▶ About this task: Each line from the one with "Image resolution: width=1568" through the end of the records below should be transcribed exactly, and each picture should be skipped.
:: Entries supplied ::
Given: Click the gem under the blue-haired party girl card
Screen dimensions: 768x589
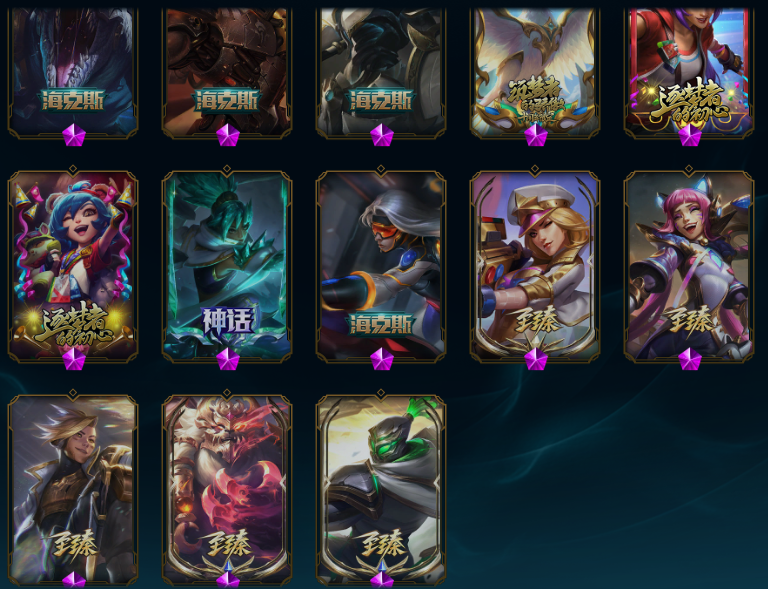Looking at the screenshot, I should pos(74,359).
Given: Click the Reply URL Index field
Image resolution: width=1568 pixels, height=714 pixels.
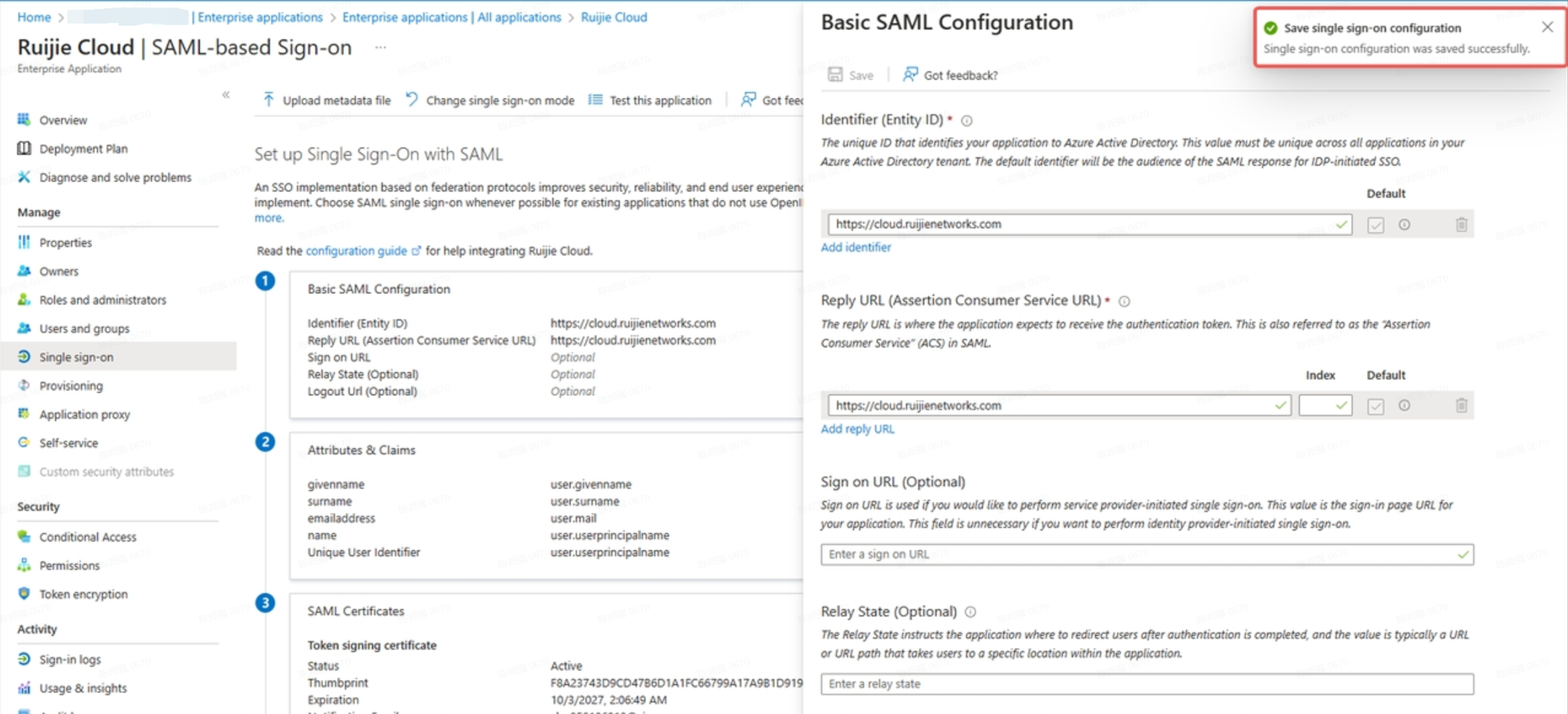Looking at the screenshot, I should 1318,405.
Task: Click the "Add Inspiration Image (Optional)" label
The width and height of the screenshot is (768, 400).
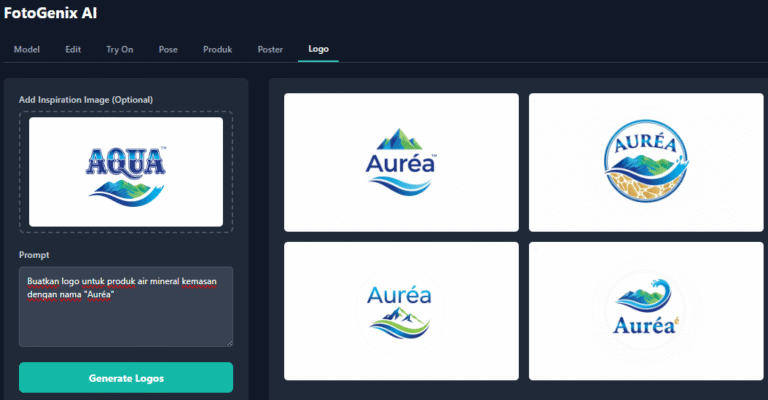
:::
▶ Solution for this task:
Image resolution: width=1568 pixels, height=714 pixels.
Looking at the screenshot, I should 1318,405.
Task: Click the "Add Inspiration Image (Optional)" label
The width and height of the screenshot is (768, 400).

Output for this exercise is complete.